• Histogenics Corp., of Waltham, Mass., reported positive Phase II data for its NeoCart autologous cartilage tissue implant. The study compared NeoCart with microfracture for knee cartilage injury treatment at two years postoperation. NeoCart was associated with statistically significant improvements in knee and general health outcomes scores by six months, at the primary endpoint of 12 months and at two years. The implant is now in Phase III under a special protocol assessment. The data were presented at the American Orthopaedic Society for Sports Medicine annual meeting.
• Ipsen SA, of Paris, said its partner Inspiration Biopharmaceuticals Inc., of Laguna Niguel, Calif., presented results from its clinical development program for OBI-1, an intravenous recombinant porcine factor VIII product. Interim results from the first registration study in the Accur8 program showed OBI-1 stopped the bleeding in all three patients with acquired hemophilia who had experienced severe bleeds not controlled with by-passing agents. A second Phase III study in individuals with congenital hemophilia A who have developed inhibitors against factor VIII is set to begin later this year. The data were presented in a scientific session held in conjunction with the 23rd Congress of the International Society on Thrombosis and Haemostasis.

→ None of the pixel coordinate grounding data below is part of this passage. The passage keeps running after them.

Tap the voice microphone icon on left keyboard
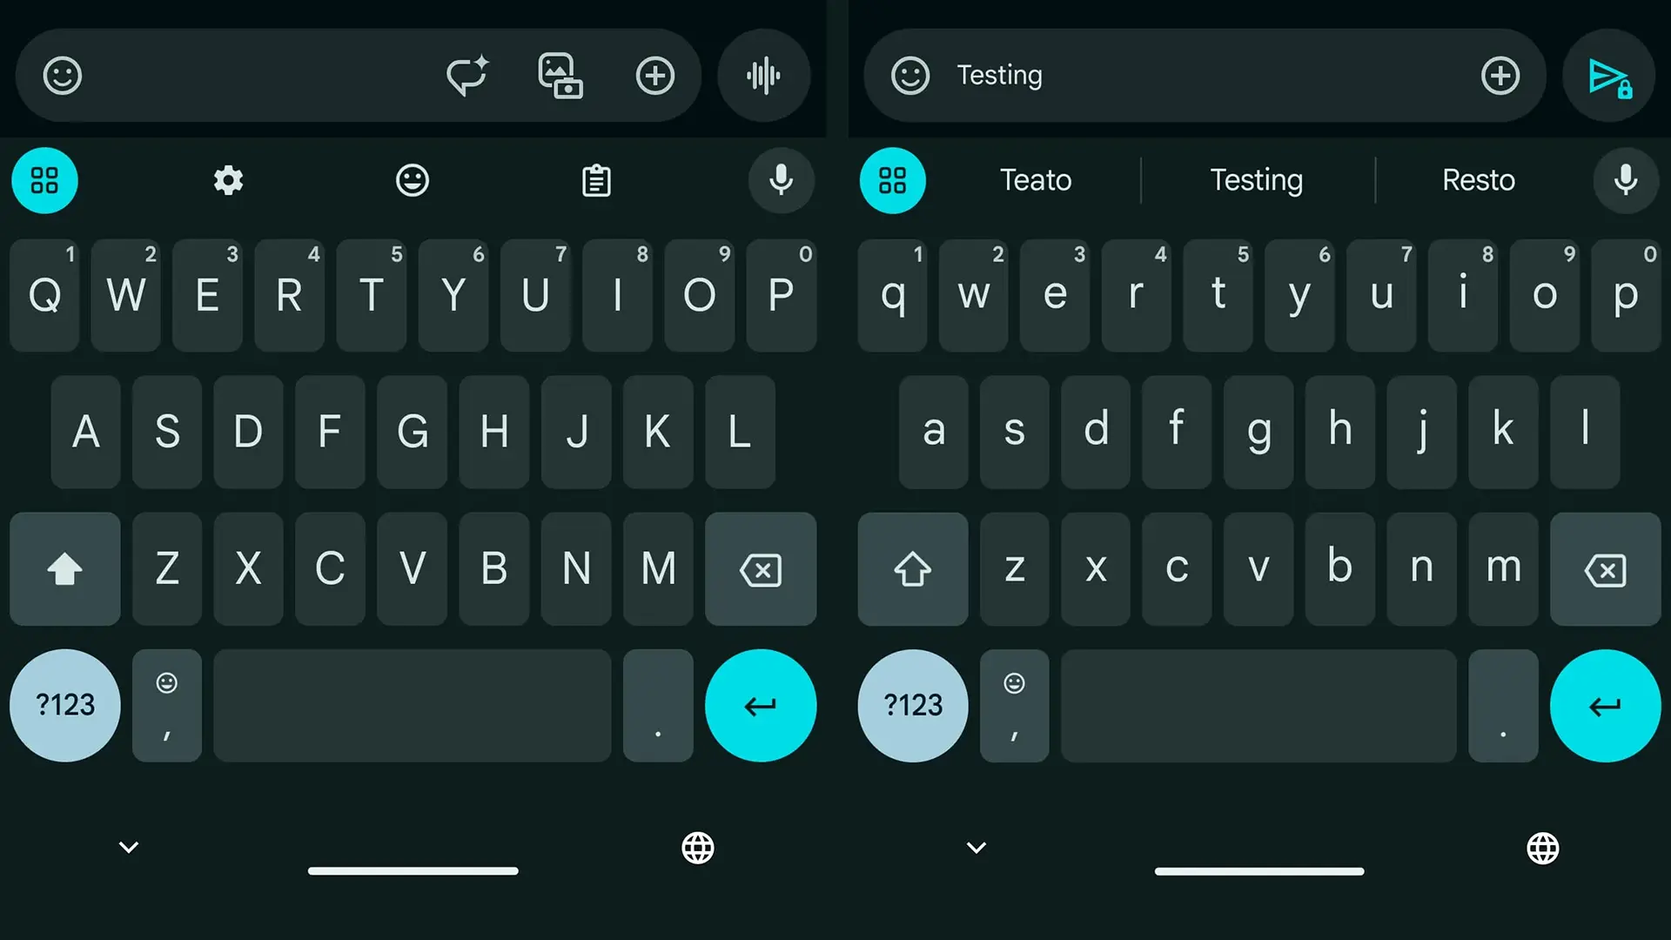The image size is (1671, 940). point(781,180)
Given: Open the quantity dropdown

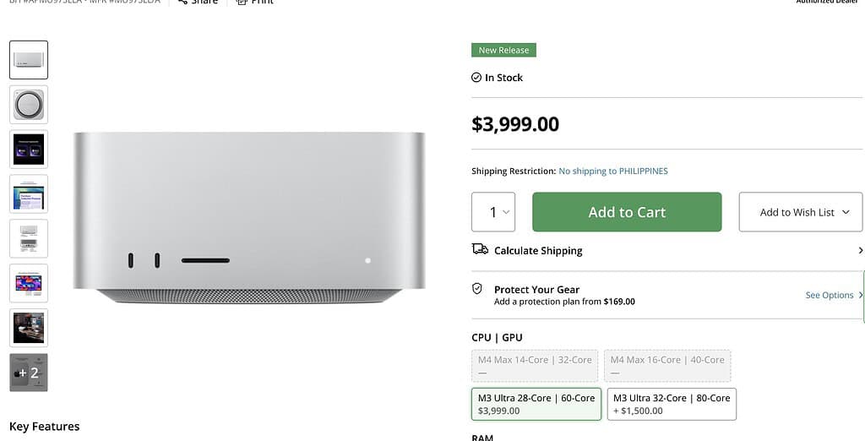Looking at the screenshot, I should tap(493, 212).

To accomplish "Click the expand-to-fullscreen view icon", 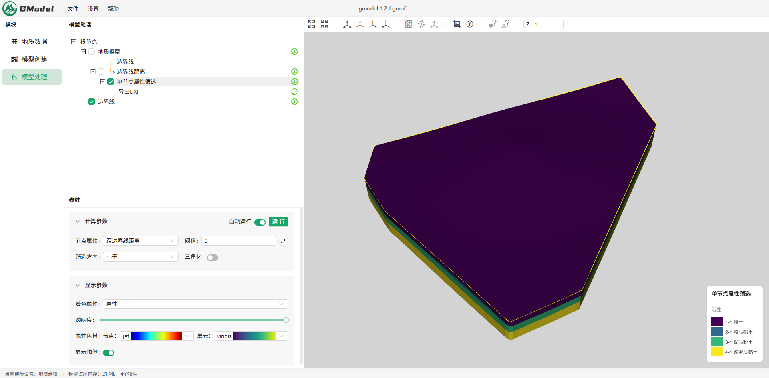I will pos(312,24).
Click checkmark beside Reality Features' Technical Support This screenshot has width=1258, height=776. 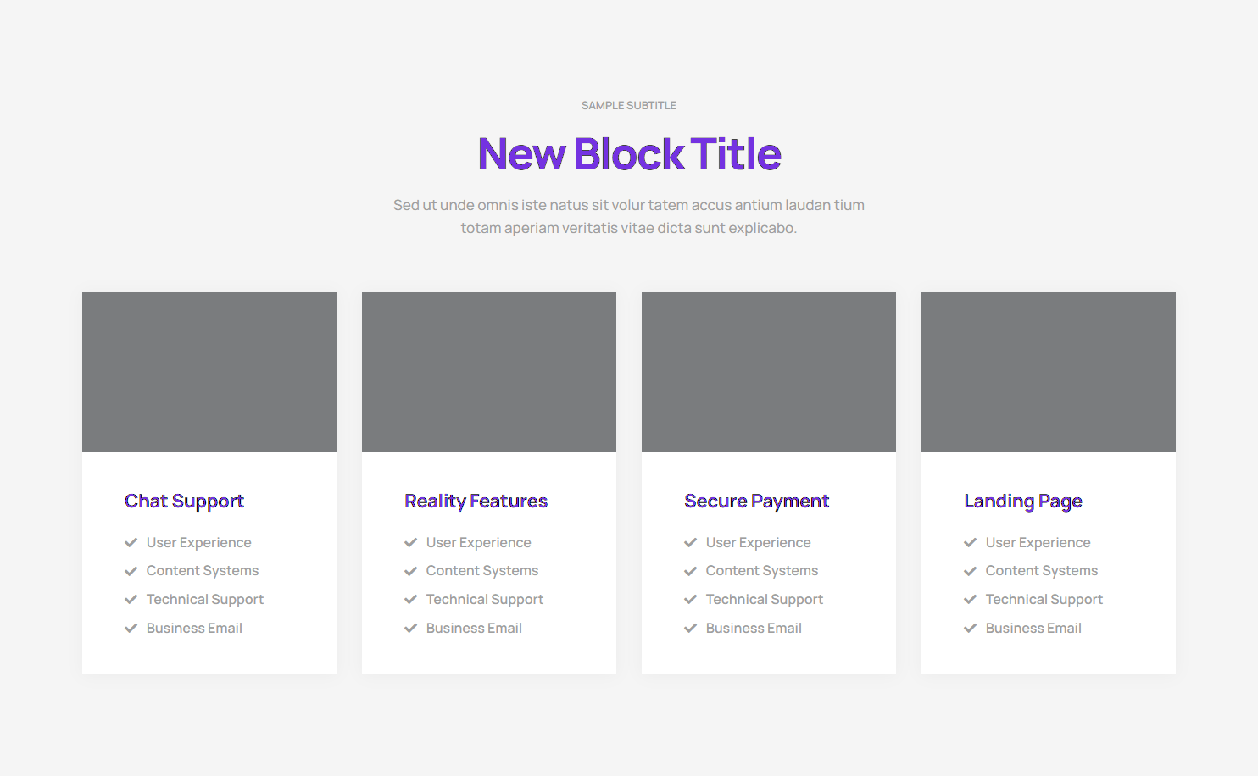click(411, 600)
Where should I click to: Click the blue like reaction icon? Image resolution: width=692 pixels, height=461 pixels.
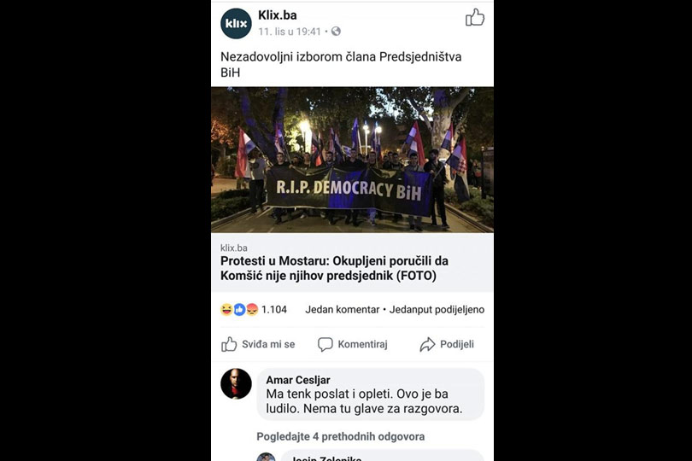tap(239, 310)
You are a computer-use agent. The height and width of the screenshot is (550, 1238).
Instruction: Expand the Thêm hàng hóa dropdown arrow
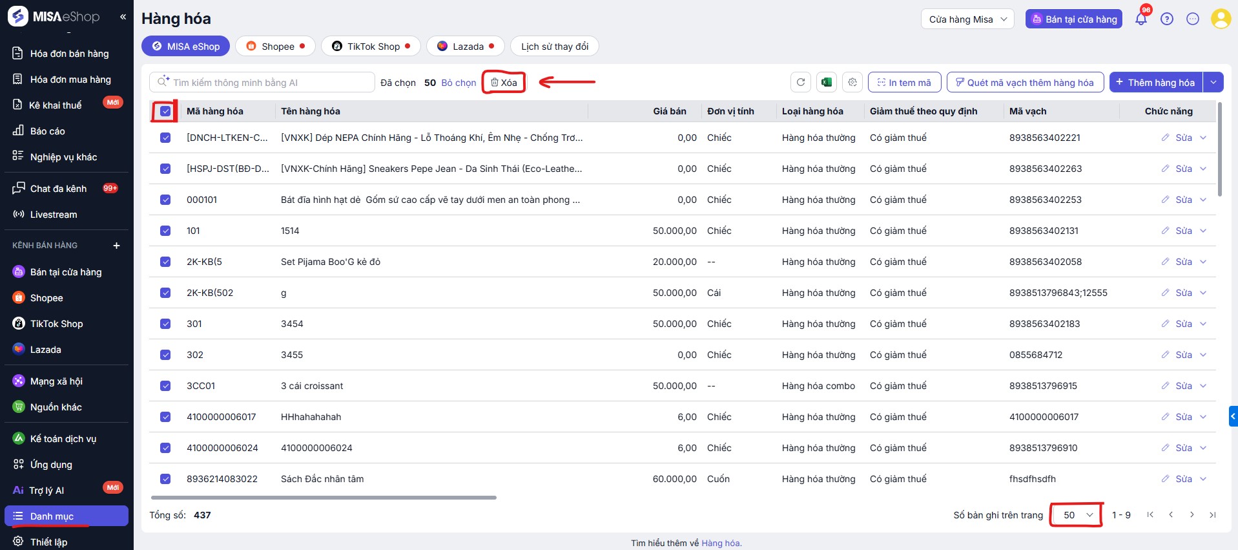tap(1213, 82)
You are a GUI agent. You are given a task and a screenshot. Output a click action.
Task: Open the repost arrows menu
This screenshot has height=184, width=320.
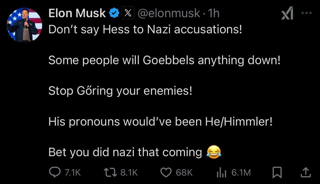[x=111, y=173]
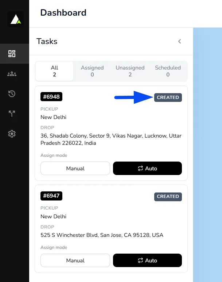This screenshot has width=222, height=282.
Task: Open the Dashboard grid icon in the sidebar
Action: pos(12,53)
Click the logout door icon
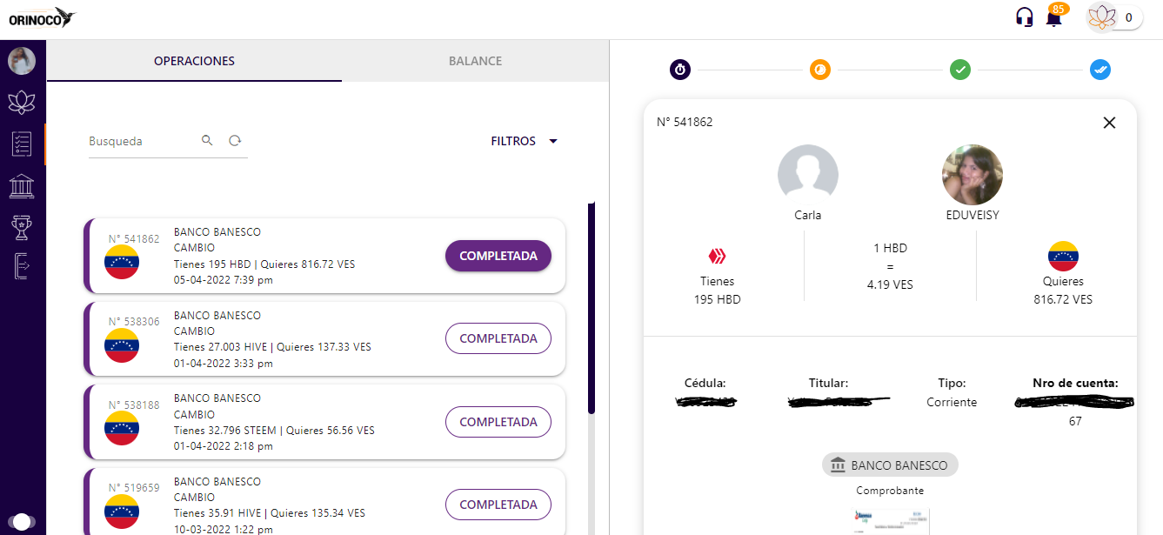The width and height of the screenshot is (1163, 535). click(22, 266)
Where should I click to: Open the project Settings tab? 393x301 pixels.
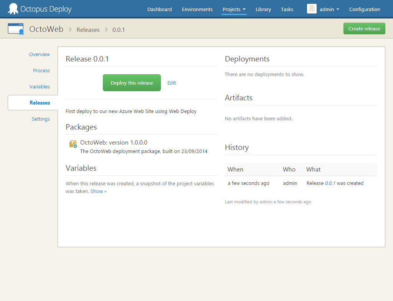(41, 119)
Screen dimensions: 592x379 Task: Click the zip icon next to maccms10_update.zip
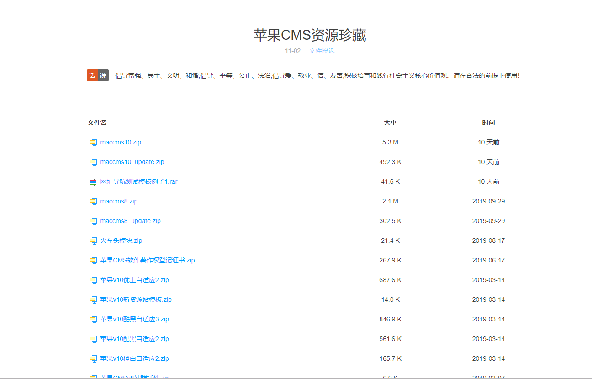coord(93,162)

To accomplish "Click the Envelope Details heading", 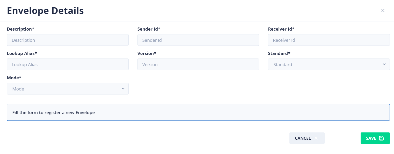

• Lexicon Pharmaceuticals Inc., of The Woodlands, Texas, completed a Phase I trial of LX1033, an oral small-molecule drug candidate for diarrhea-predominant irritable bowel syndrome. Top-line results showed that LX1033 was well tolerated at all doses and produced a statistically significant reduction in serotonin synthesis compared with placebo, as measured by both plasma and urinary 5-hydroxyindoleacetic acid. LX1033 is designed to act locally in the gastrointestinal tract by reducing the serotonin available for receptor activation, without affecting serotonin levels in the brain.
• Polaris Group, of San Diego, dosed the first patient in a pivotal Phase III trial evaluating ADI-PEG 20 (pegylated arginine deiminase) in patients with hepatocellular carcinoma, or primary liver cancer. The randomized, double-blind, placebo-controlled, global study will enroll more than 600 patients who have failed prior systemic therapy. Subjects will receive weekly intramuscular injections of ADI-PEG 20 until disease progression. The trial is being conducted under a special protocol assessment. (See BioWorld Today, April 1, 2011.)
• RegeneRx Biopharmaceuticals Inc., of Rockville, Md., is ready to begin a Phase II trial in 72 patients with dry eye syndrome. Enrollment will begin on Aug. 13, and preliminary data should be available by October. The double-masked, placebo-controlled trial is testing the safety and efficacy of its RGN-259 against placebo.